(Source records)
=====
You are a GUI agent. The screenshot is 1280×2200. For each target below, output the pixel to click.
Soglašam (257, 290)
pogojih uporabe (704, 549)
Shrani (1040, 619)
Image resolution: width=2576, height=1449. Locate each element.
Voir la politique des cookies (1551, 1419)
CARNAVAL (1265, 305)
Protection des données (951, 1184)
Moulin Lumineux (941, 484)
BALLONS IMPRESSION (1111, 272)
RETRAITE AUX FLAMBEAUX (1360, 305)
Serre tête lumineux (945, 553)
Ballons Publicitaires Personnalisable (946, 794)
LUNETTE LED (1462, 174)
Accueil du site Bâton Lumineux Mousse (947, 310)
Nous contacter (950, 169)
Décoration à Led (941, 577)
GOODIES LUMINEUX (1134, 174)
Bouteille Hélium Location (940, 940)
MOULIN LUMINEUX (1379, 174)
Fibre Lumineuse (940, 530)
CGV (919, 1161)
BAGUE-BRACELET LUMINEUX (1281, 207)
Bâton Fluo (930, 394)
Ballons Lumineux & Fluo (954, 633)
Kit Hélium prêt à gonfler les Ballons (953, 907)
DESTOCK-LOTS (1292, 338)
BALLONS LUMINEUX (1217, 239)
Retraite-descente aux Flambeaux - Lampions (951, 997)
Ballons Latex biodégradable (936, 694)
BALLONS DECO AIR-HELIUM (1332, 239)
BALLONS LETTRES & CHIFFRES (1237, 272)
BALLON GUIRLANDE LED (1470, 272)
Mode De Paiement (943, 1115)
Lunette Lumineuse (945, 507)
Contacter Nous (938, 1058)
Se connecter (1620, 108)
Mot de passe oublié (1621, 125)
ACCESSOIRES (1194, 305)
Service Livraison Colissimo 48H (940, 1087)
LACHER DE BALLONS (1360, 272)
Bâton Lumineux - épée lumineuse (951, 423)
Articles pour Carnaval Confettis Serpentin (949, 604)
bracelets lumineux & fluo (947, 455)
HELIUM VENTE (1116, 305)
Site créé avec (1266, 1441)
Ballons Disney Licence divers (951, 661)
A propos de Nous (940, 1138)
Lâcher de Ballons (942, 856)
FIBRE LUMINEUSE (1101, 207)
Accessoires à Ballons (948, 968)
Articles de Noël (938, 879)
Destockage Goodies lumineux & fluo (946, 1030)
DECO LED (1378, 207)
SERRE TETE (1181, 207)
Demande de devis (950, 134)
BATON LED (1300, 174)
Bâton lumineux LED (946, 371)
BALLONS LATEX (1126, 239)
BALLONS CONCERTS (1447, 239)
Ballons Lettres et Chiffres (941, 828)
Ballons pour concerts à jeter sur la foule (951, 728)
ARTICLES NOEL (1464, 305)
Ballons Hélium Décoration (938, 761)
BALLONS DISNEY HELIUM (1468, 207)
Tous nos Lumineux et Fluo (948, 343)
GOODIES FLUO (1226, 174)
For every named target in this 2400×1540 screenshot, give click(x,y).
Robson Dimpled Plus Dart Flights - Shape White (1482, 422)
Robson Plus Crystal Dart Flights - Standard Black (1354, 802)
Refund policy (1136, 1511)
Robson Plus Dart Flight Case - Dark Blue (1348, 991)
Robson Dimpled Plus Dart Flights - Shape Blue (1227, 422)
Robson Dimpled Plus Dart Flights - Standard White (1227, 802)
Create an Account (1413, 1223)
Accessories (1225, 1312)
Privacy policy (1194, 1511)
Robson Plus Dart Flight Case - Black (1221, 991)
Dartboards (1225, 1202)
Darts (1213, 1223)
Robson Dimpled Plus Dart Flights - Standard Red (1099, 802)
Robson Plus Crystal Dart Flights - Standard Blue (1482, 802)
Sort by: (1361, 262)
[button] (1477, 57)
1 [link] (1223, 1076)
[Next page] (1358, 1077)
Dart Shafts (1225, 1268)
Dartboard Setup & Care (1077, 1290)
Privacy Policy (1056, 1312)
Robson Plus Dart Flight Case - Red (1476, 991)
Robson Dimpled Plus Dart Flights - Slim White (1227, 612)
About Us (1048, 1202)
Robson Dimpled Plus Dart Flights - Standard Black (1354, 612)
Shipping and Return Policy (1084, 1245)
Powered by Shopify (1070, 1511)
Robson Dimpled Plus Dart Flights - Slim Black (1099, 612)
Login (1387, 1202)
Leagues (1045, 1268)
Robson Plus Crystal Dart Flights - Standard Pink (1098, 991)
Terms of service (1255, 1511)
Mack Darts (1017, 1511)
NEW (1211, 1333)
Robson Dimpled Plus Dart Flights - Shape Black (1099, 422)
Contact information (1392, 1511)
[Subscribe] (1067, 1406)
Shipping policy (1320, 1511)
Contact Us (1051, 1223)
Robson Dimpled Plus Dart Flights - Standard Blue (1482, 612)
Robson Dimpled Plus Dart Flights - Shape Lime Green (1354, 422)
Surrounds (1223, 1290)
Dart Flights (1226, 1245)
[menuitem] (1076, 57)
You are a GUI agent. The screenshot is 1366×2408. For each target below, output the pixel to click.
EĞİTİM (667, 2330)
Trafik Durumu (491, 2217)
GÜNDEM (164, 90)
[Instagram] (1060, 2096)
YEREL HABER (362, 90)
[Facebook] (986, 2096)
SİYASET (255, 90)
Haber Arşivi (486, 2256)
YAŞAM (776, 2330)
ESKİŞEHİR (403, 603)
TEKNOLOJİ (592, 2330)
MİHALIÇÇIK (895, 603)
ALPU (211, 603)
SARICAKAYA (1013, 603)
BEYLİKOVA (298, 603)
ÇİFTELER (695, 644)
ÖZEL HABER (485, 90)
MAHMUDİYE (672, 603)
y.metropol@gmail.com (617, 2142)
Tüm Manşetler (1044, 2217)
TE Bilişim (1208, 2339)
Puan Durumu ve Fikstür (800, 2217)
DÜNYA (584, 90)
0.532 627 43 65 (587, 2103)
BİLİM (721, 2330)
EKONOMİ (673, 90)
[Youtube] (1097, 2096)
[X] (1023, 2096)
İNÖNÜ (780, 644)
=====
# Work order
After locating the line with "Robson Plus Dart Flight Case - Red" above, return that line and every later line through the one with "TEKNOLOJİ (592, 2330)", word for word and with nothing else.

# Solved problem
Robson Plus Dart Flight Case - Red (1476, 991)
Robson Dimpled Plus Dart Flights - Slim White (1227, 612)
About Us (1048, 1202)
Robson Dimpled Plus Dart Flights - Standard Black (1354, 612)
Shipping and Return Policy (1084, 1245)
Powered by Shopify (1070, 1511)
Robson Dimpled Plus Dart Flights - Slim Black (1099, 612)
Login (1387, 1202)
Leagues (1045, 1268)
Robson Plus Crystal Dart Flights - Standard Pink (1098, 991)
Terms of service (1255, 1511)
Mack Darts (1017, 1511)
NEW (1211, 1333)
Robson Dimpled Plus Dart Flights - Shape Black (1099, 422)
Contact information (1392, 1511)
[Subscribe] (1067, 1406)
Shipping policy (1320, 1511)
Contact Us (1051, 1223)
Robson Dimpled Plus Dart Flights - Standard Blue (1482, 612)
Robson Dimpled Plus Dart Flights - Shape Lime Green (1354, 422)
Surrounds (1223, 1290)
Dart Flights (1226, 1245)
[menuitem] (1076, 57)
You are a GUI agent. The screenshot is 1366×2408. For each target below, output the pixel to click.
EĞİTİM (667, 2330)
Trafik Durumu (491, 2217)
GÜNDEM (164, 90)
[Instagram] (1060, 2096)
YEREL HABER (362, 90)
[Facebook] (986, 2096)
SİYASET (255, 90)
Haber Arşivi (486, 2256)
YAŞAM (776, 2330)
ESKİŞEHİR (403, 603)
TEKNOLOJİ (592, 2330)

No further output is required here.